3.4.09

TrancEnsangre

Lluvia roja. Lluvia que cae de a poco, lluvia que sube y baja. Lluvia que sube del suelo y cae del cielo. Lluvia. LLuvia. Esa cosa roja que salía de mi cuello, de un pequeño agujero envuelto en vísceras, músculos y cuanta membrana biológica y humana existe, eso era. Lluvia de mí, lluvia roja que caía de mí. Me había transformado en un zombie. Era una zombie, que caminaba desnuda por la ciudad. Desnuda, con esa lluvia roja cayéndome por el cuello, empapando mis senos, arrugando mi guata, poniendo sedientas mis piernas, perdidos mis pies, anulados mi sexo y mis sentidos. Todo en una dirección inconexa que hacía que la gente se agrupara en torno a mí y esperara la llegada de las cámaras de televisión. Y se daban cuenta que no era un espectáculo, sino que simplemente lo que yo había decidido hacer un día cualquiera por culpa del aburrimiento de mí misma. Hacerme un hoyo en el cuello y dejar que la sangre fluyera. Y una vez que esa sangre se derramaba por mi cuerpo, recogerla con mis manos y ponérmela en el pelo, en la cara, en los brazos, como completando el acto. Y el dolor, ese dolor insoportable. Me hacía cerrar os ojos y querer sentir más sangre sobre mí, mucha más sangre sobre mí. Más, más y todavía más.

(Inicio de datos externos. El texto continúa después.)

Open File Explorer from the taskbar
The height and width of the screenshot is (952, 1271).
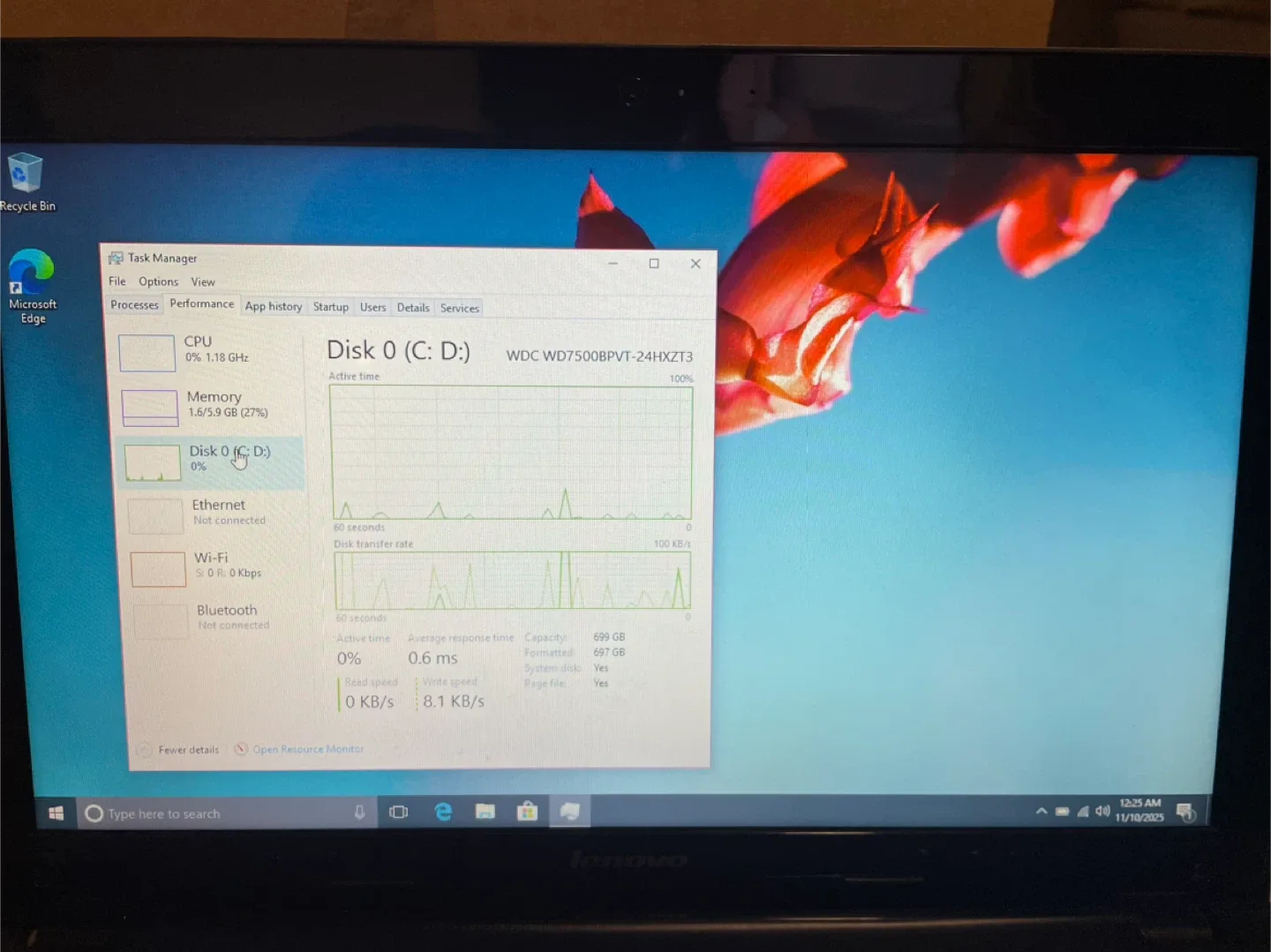[x=485, y=811]
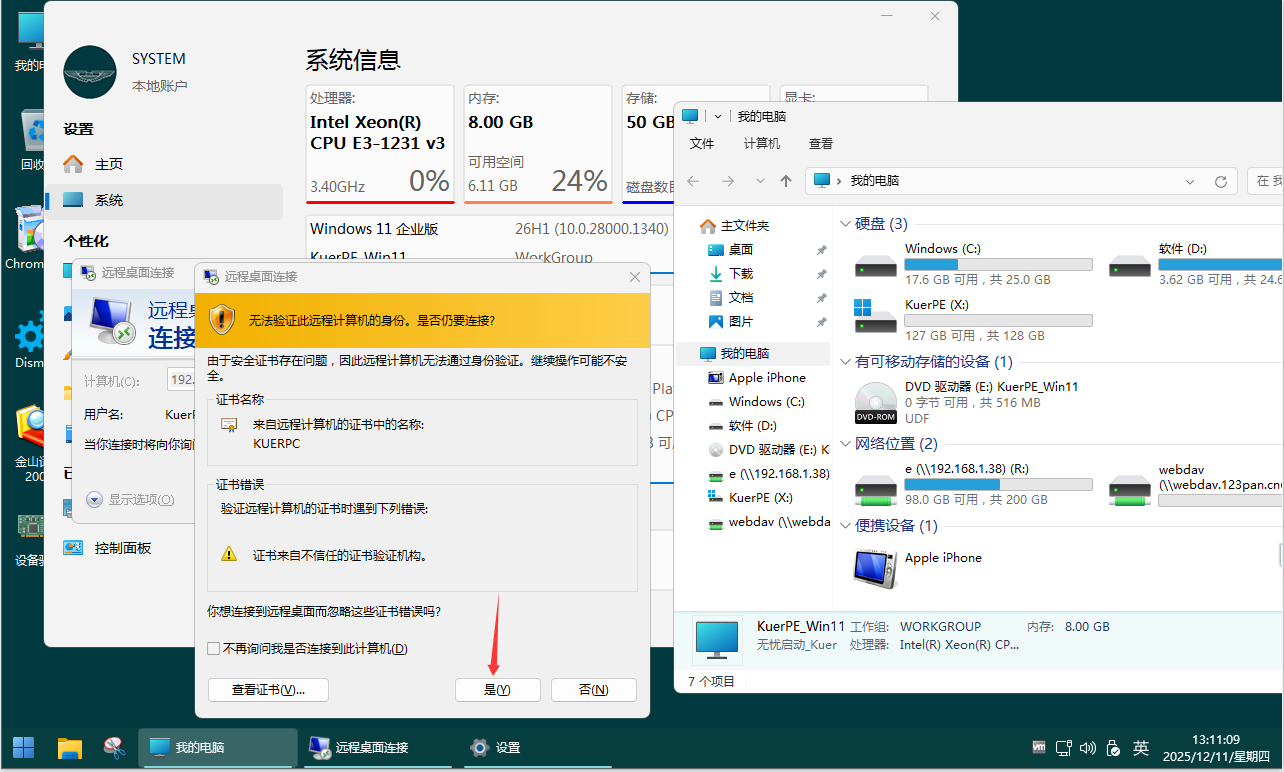This screenshot has height=772, width=1284.
Task: Select 主页 in settings sidebar
Action: (109, 164)

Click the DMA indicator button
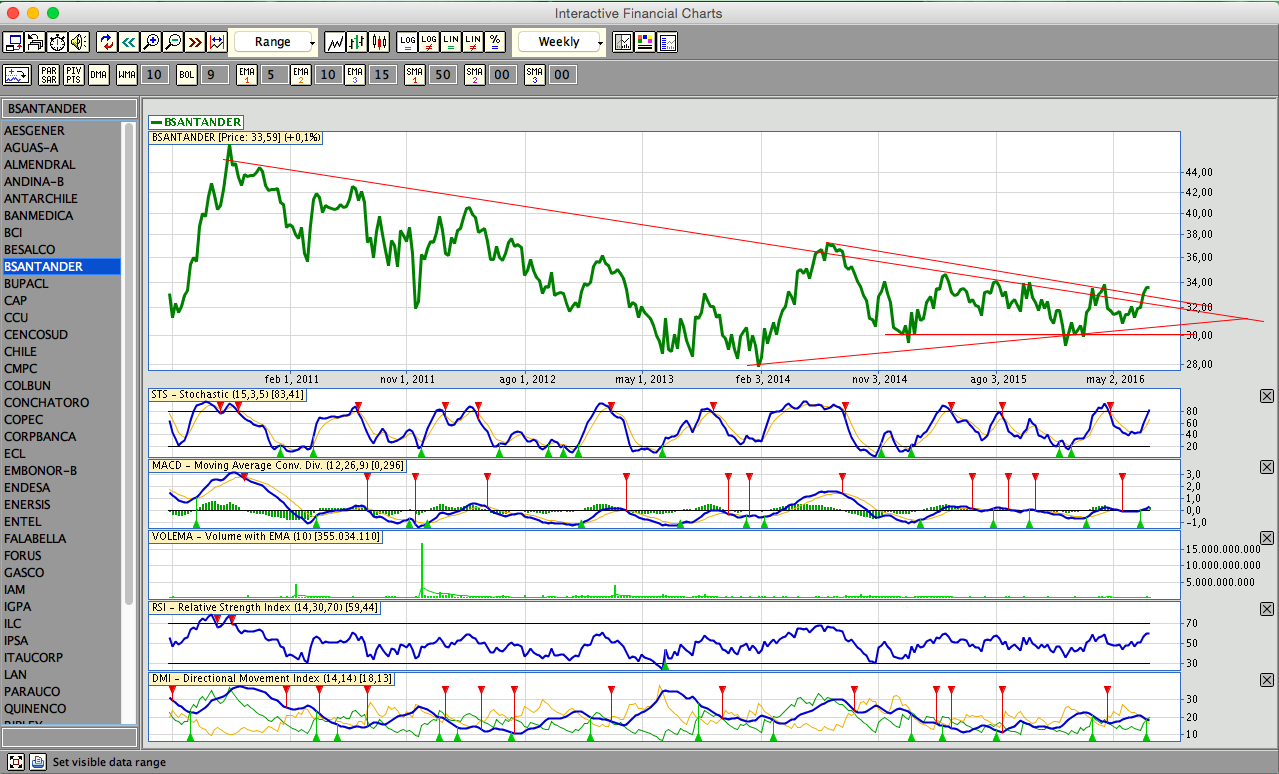pos(98,75)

Hasta que fuera necesario un grito para pararla. Y el grito no ayudó a pararla, el grito forzó el agujero del cuello y éste se hizo más grande, y más sangre salió y más río se volvió sobre mí y ese río cansó mi mano que quiso parar el chorro del agujero. O sea, todo así y ser y no siendo. Todo ahí, pero sin ser ahí a la vez. Toda mi sangre era toda mi mierda que estaba saliendo afuera para no volver. Era mi muerte. La muerte de mí. Mi renacimiento.
Desperté tres días después. Con una enorme cicatriz que me pesaba y me dolía. Una enorme cicatriz que estaba ahí. Y me saqué la costra y vi piel nueva. Mi cama estaba manchada de sangre, mi pieza, el baño, la cocina y hasta la escalera que está fuera del departamento. Volví al baño después de ver todo el desastre en sangre que había causado mi trance. Y ahí, me agarré del lavamanos, miré mi cara fijamente en el espejo, observé mis ojos tratando de invadir mis pupilas y luego, al tratar de romper el espejo, algo saltó de adentro y me llevó a la oscuridad, que es donde resido ahora, con una pequeña luz que cada día crece de a poquito.
Entre paréntesis, no sé donde estoy. Me abducieron de mí. La sangre era mi trance.